沖縄旅行の計画を立てていると、必ずと言っていいほど候補に挙がるのが「水族館」ですよね。
でも、いざ調べてみると「美ら海水族館」と「DMMかりゆし水族館」の2つがあって、どちらに行けばいいのか迷ってしまう方も多いのではないでしょうか。
「せっかくの旅行だから失敗したくない」「移動時間はどれくらいかかるの?」「子供が喜ぶのはどっち?」など、気になるポイントはたくさんありますよね。
実は、この2つの水族館はコンセプトや立地が全く異なるため、あなたの旅のスタイルに合わせて選ぶのが正解なんです。
これまで多くの沖縄旅行者の相談に乗ってきた私、観光アドバイザーの視点から言わせていただくと、どちらが良いかというよりも、どちらが今のあなたに合っているかが大切なんですね。
この記事を最後まで読めば、それぞれの水族館の魅力がはっきりと分かり、どちらへ足を運ぶべきかスッキリと決まるはずですよ。

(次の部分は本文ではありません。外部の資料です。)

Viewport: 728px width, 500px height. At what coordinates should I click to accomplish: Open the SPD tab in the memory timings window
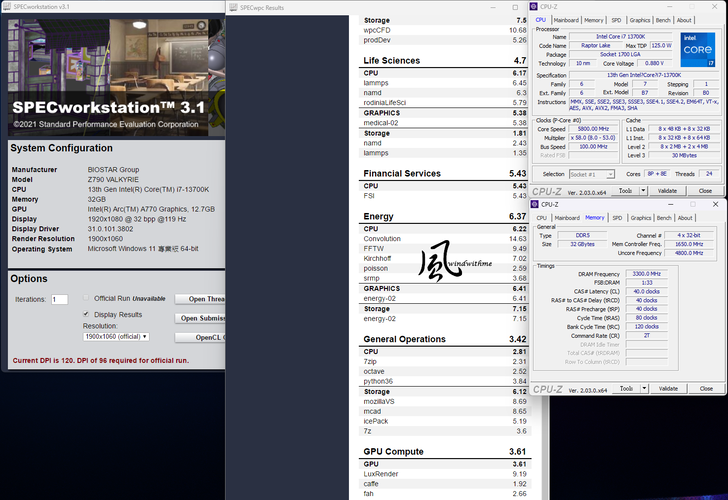click(615, 217)
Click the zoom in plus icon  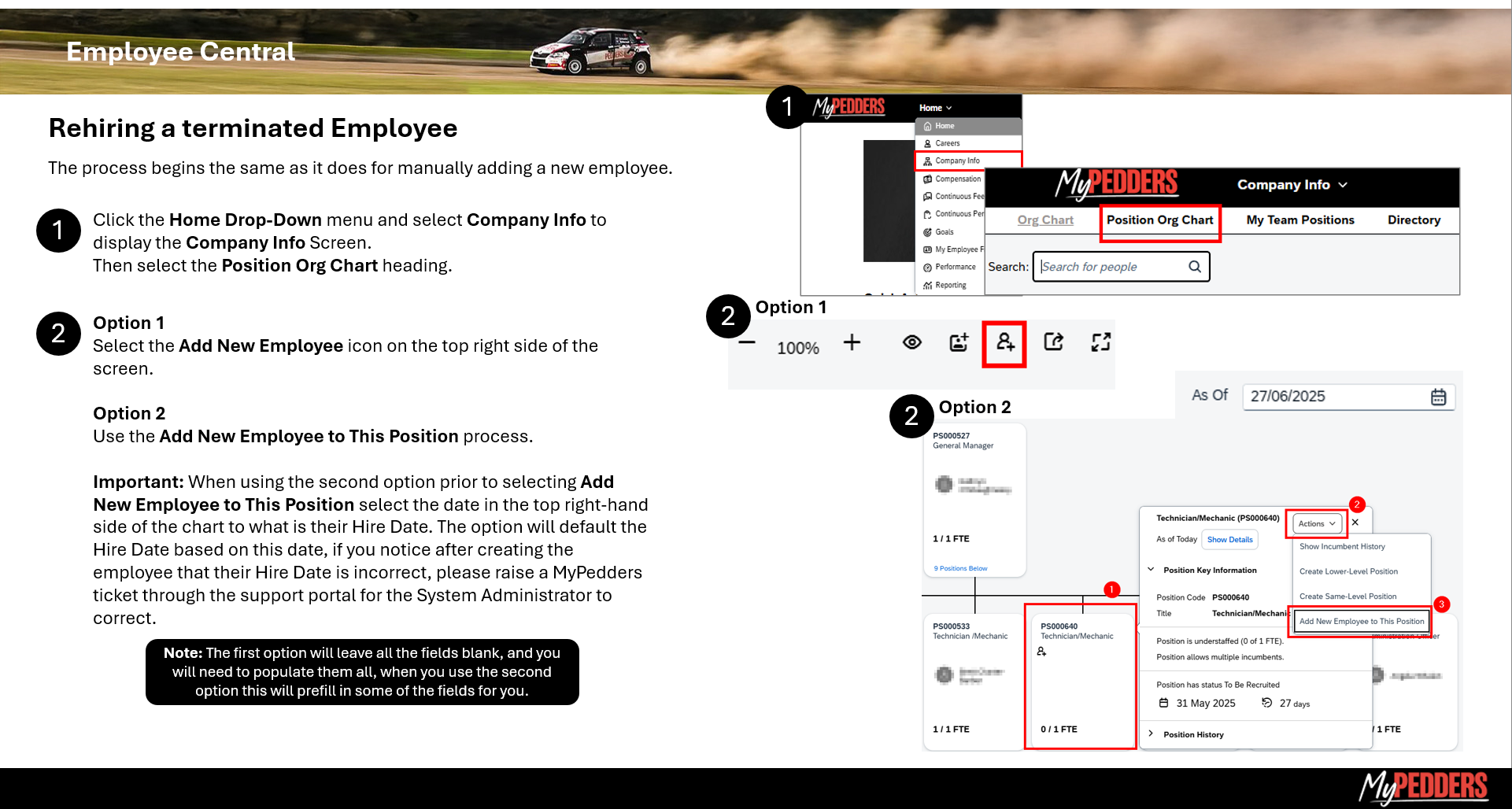(852, 342)
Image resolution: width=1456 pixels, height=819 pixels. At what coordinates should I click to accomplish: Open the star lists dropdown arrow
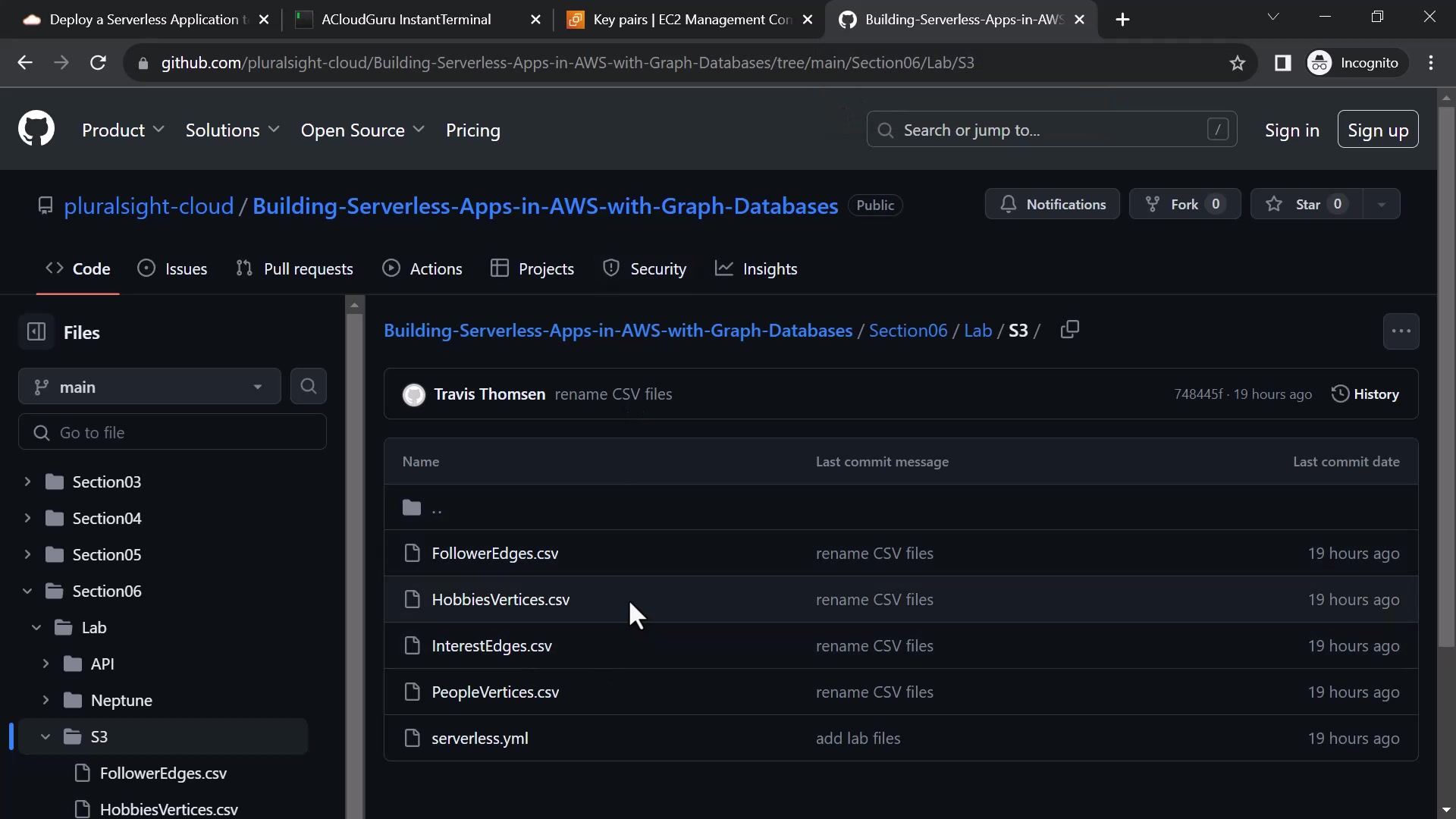[1381, 204]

私たちと一緒に、あなたにぴったりの沖縄の海を探しに行きましょう。
- 💠 美ら海水族館とかりゆし水族館の決定的なコンセプトの違い
- 💠 那覇空港からのアクセスや所要時間、最新の入館料金
- 💠 旅の目的やスケジュールに合わせた賢い選び方のヒント
あなたの旅の目的とスケジュールに合わせて選ぶのが最適です
結論からお伝えしますと、美ら海水族館とかりゆし水族館のどちらを選ぶかは、「沖縄観光にかけられる時間」と「何に感動したいか」で決まります。
「ジンベエザメが泳ぐ圧倒的なスケールの海を見たい」という方や、北部ドライブを楽しみたい方は美ら海水族館がおすすめです。
一方で、「空港から近くでサクッと楽しみたい」「最新の映像技術と生き物のコラボレーションを体感したい」という方にはDMMかりゆし水族館がぴったりなんですね。
どちらも素晴らしい施設であることは間違いありませんが、旅の拠点がどこか、移動に何時間使えるかによって満足度が大きく変わってきます。
例えば、滞在期間が短い中で無理に北部の美ら海まで行こうとすると、移動だけで1日が終わってしまうかもしれません。
ゆったりとしたスケジュールを組むことが、沖縄を楽しむ最大のコツだと言えるでしょう。
まずは、それぞれの施設がどのような特徴を持っているのか、具体的な理由を詳しく見ていきましょうね。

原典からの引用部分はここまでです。